Improving Computational Performance¶
Feature engineering is a computationally expensive task. While Featuretools comes with reasonable default settings for feature calculation, there are a number of built-in approaches to improve computational performance based on dataset and problem specific considerations.
Reduce number of unique cutoff times¶
Each row in a feature matrix created by Featuretools is calculated at a specific cutoff time that represents the last point in time that data from any entity in an entity set can be used to calculate the feature. As a result, calculations incur an overhead in finding the subset of allowed data for each distinct time in the calculation.
Featuretools is very precise in how it deals with time. For more information, see Handling Time.
If you have many unique cutoff times, it is often worthwhile to figure out how to have fewer. This can be done manually by figuring out which unique times are necessary for your prediction problem or automatically using approximate.
Adjust chunk size when calculating feature matrix¶
When Featuretools calculates a feature matrix, it first groups the rows to be calculated into chunks. Each chunk is a collection of rows that will be computed at the same time. The results of calculating each chunk are combined into the single feature matrix that is returned to you as the user.

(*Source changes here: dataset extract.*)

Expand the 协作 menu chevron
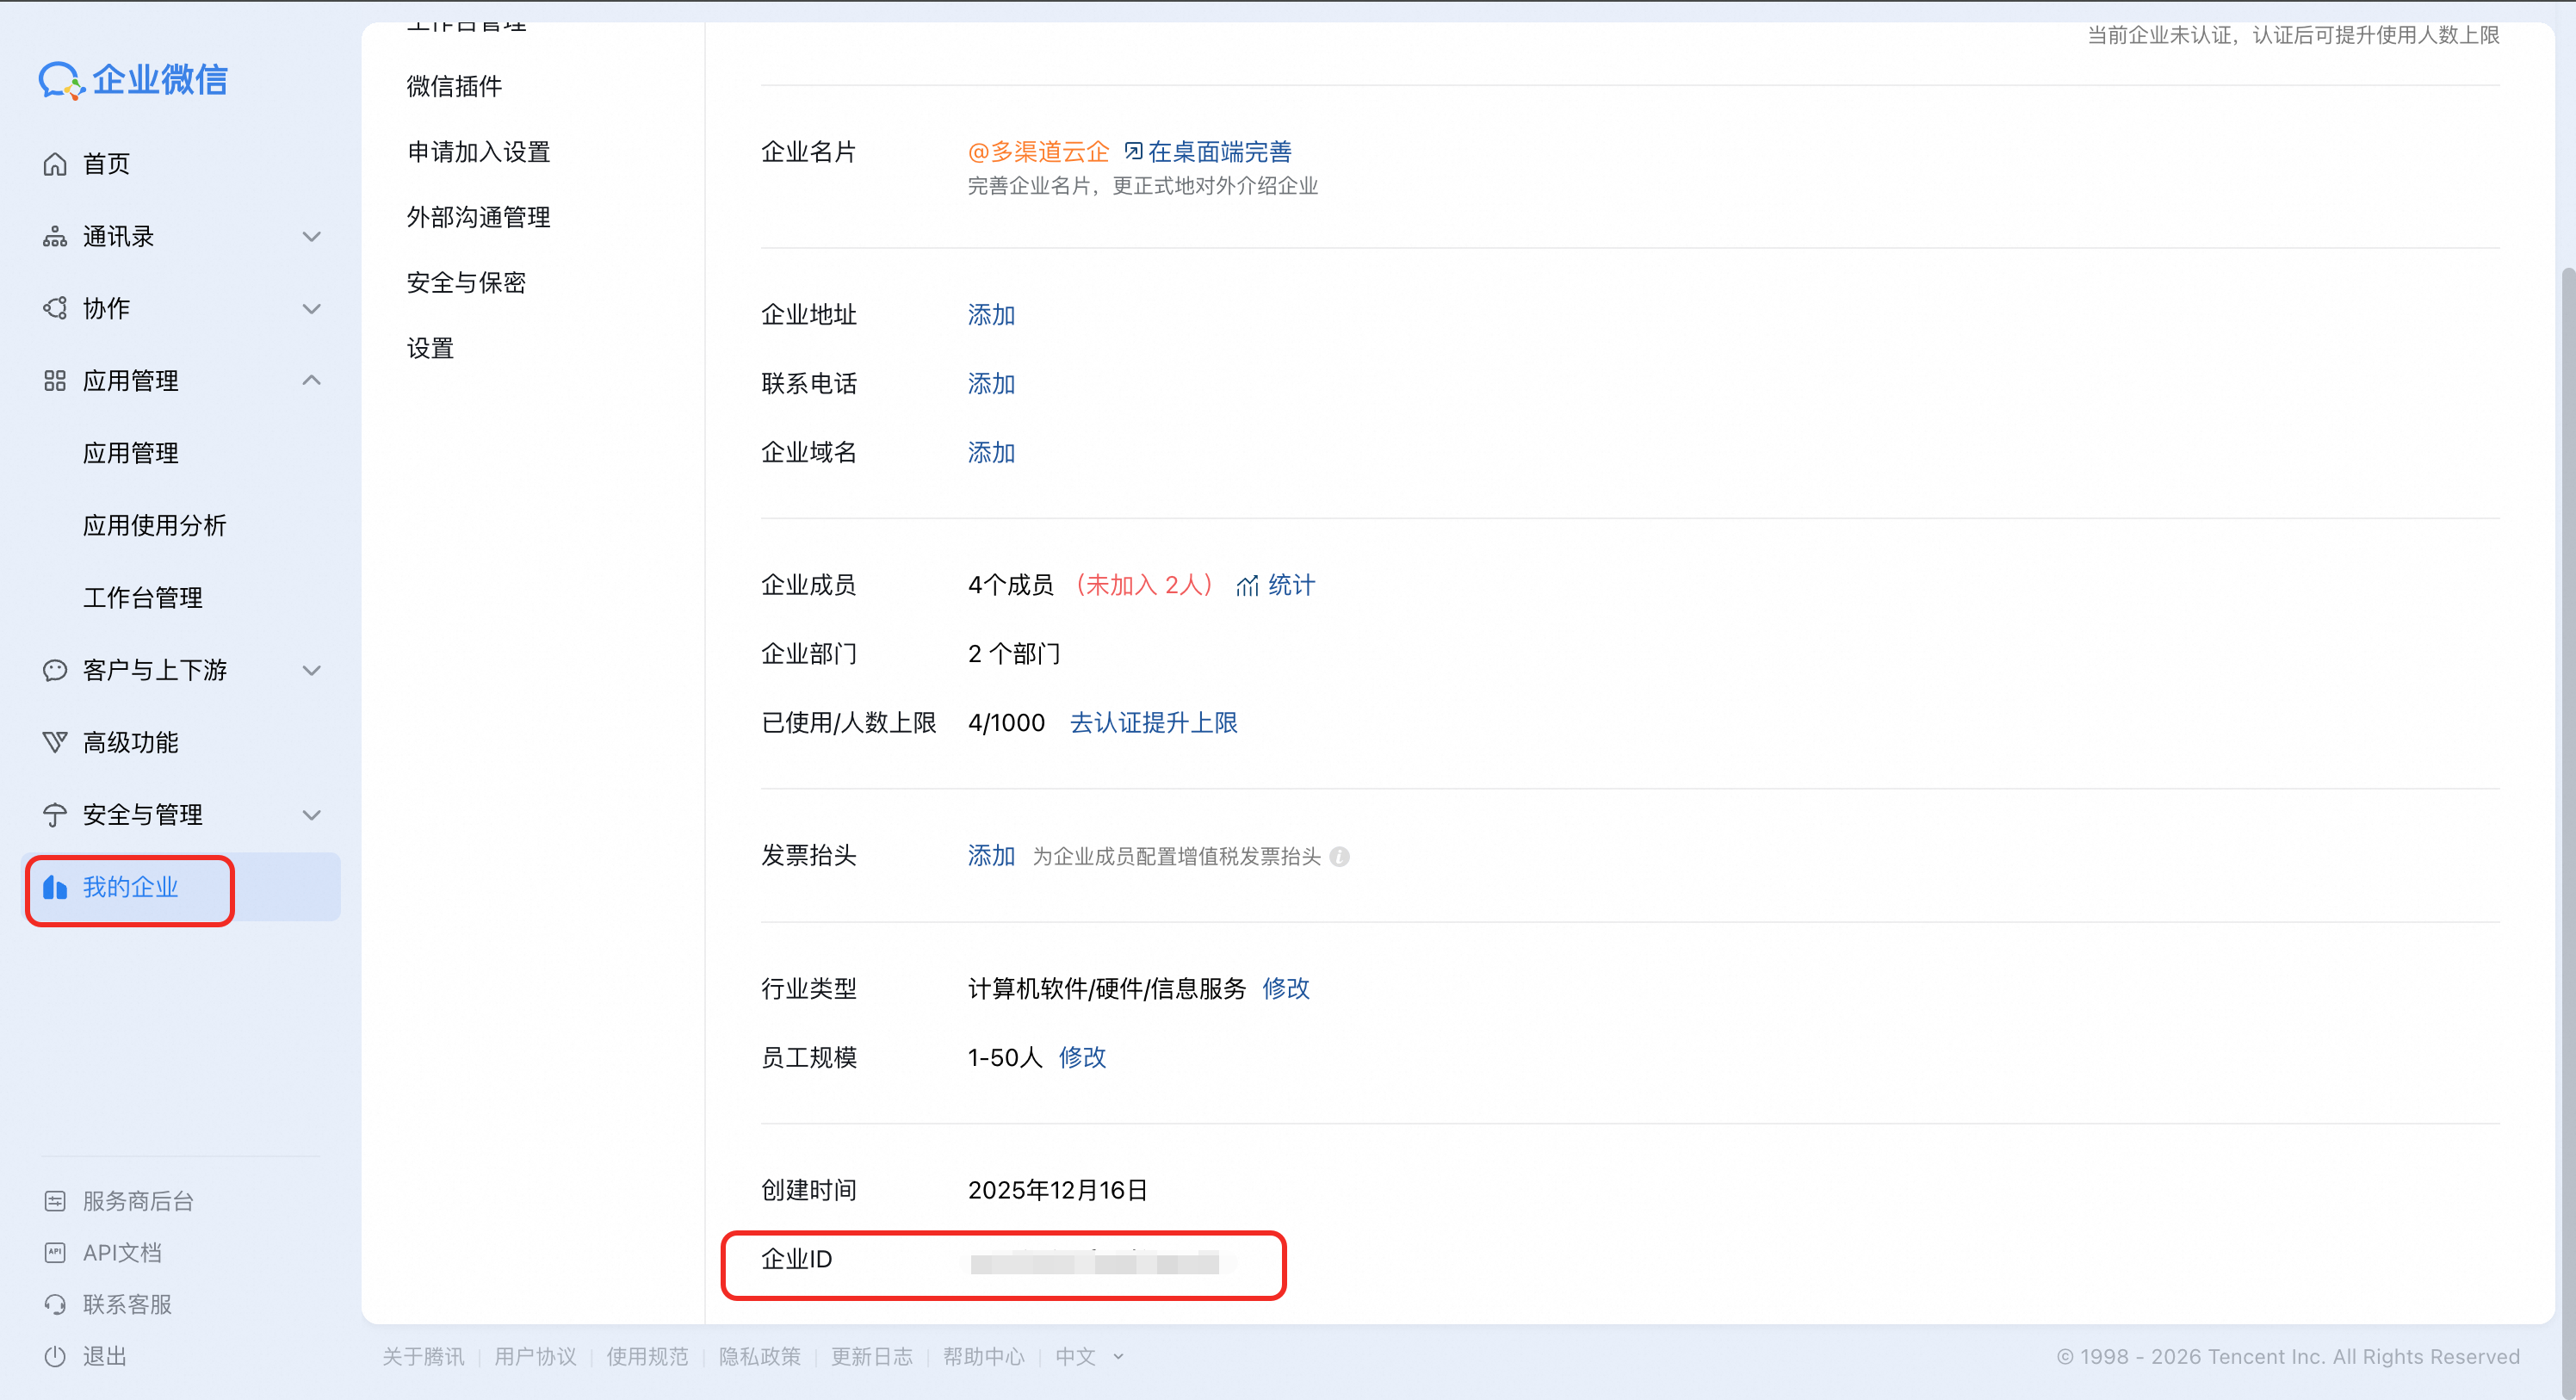2576x1400 pixels. click(x=311, y=309)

If you wish to optimize chunk size, picking the right value will depend on the memory you have available and how often you’d like to get progress updates.
Peak memory usage¶
If rows have the same cutoff time they are placed in the same chunk until the chunk is full, so they can be calculated simultaneously. By increasing the size of a chunk, it is more likely that there is room for all rows for a given cutoff time to be grouped together. This allows us to minimize the overhead of finding allowable data. The downside is that computation now requires more memory per chunk. If the machine in use can’t handle the larger peak memory usage this can start to slow down the process more than the time saved by removing the overhead.
Frequency of progress updates and overall runtime¶
After the completion of a chunk, there is a progress update along with an estimation of remaining compute time provided to the user. Smaller chunks mean more fine-grained updates to the user. Even more, the average runtime over many smaller chunks is a better estimate of the overall remaining runtime.

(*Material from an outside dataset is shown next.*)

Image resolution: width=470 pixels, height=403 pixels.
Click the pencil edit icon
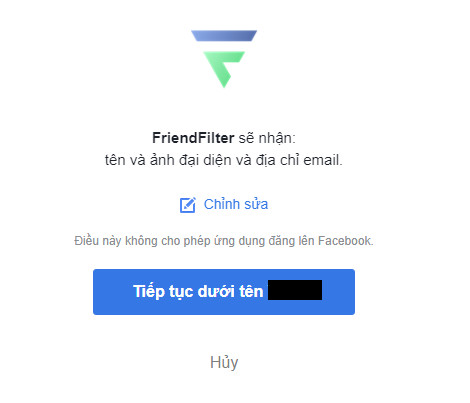point(188,205)
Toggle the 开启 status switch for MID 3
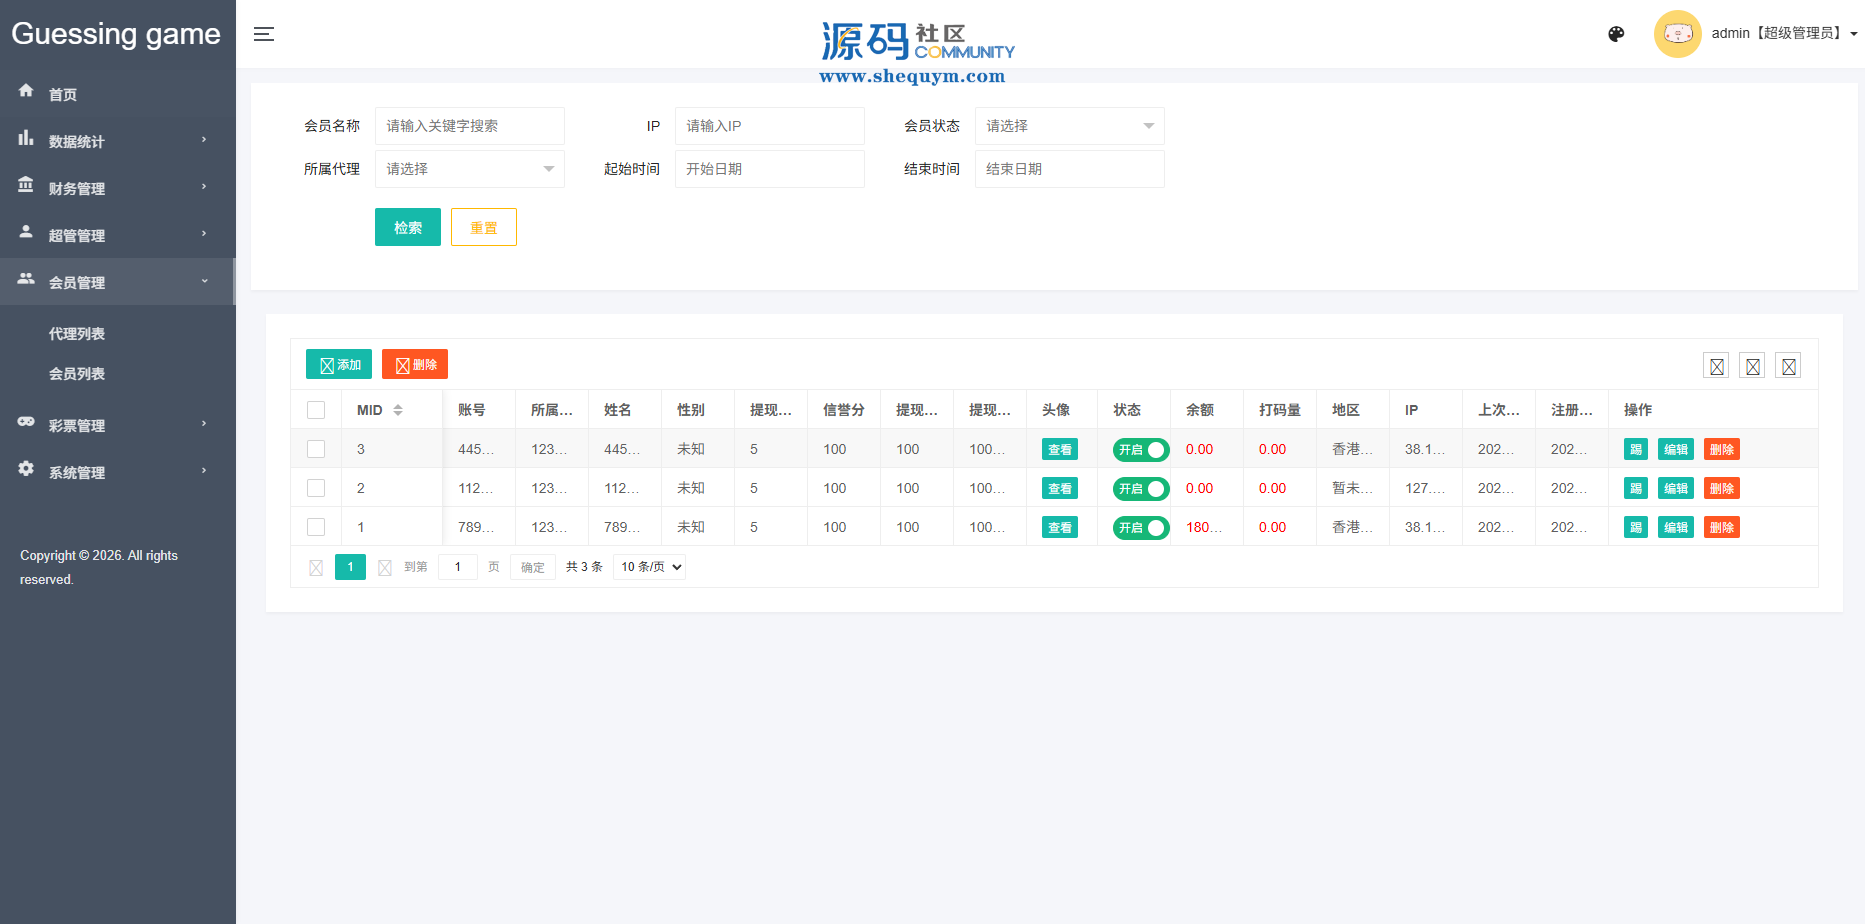This screenshot has width=1865, height=924. 1141,450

However, if we make the chunk size too small, we may split up rows that share the same cutoff time into separate chunks. This means Featuretools will have to slice the data for that cutoff time multiple times, resulting in repeated work. Additionally, if chunks get really small (e.g. one row per chunk), then the overhead from other parts of the calculation process will start to contribute more significantly to overall runtime.
We can control chunk size using the
chunk_size argument to
calculate_feature_matrix. By default, the chunk size is set to 10% of all rows in the feature matrix. We can modify it like this:
# use 100 rows per chunk feature_matrix, features_list = ft.dfs(entityset=es, target_entity="customers", chunk_size=100)
We can also set chunksize to be a percentage of total rows or variable based on cutoff times.
# use 5% of rows per chunk feature_matrix, features_list = ft.dfs(entityset=es, target_entity="customers", chunk_size=.05) # use one chunk per unique cutoff time feature_matrix, features_list = ft.dfs(entityset=es, target_entity="customers", chunk_size="cutoff time")
To understand the impact of chunk size on one Entity Set with multiple entities, see the graph below
For a more in-depth look at chunk sizes see the Chunk Size Guide
Partition and Distribute Data¶
When an entire dataset is not required to calculate the features for a given set of instances, we can split the data into independent partitions and calculate on each partition. For example, imagine we are calculating features for customers and the features are “number of other customers in this zip code” or “average age of other customers in this zip code”. In this case, we can load in data partitioned by zip code. As long as we have all of the data for a zip code when calculating, we can calculate all features for a subset of customers.
An example of this approach can be seen in the Predict Next Purchase demo notebook. In this example, we partition data by customer and only load a fixed number of customers into memory at any given time. We implement this easily using Dask, which could also be used to scale the computation to a cluster of computers. A framework like Spark could be used similarly.
An additional example of partitioning data to distribute on multiple cores or a cluster using Dask can be seen in the Featuretools on Dask notebook. This approach is detailed in the Parallelizing Feature Engineering with Dask article on the Feature Labs engineering blog. Dask allows for simple scaling to multiple cores on a single computer or multiple machines on a cluster.
For a similar partition and distribute implementation using Apache Spark with PySpark, refer to the Feature Engineering on Spark notebook. This implementation shows how to carry out feature engineering on a cluster of EC2 instances using Spark as the distributed framework. A write-up of this approach is described in the Featuretools on Spark article on the Feature Labs engineering blog.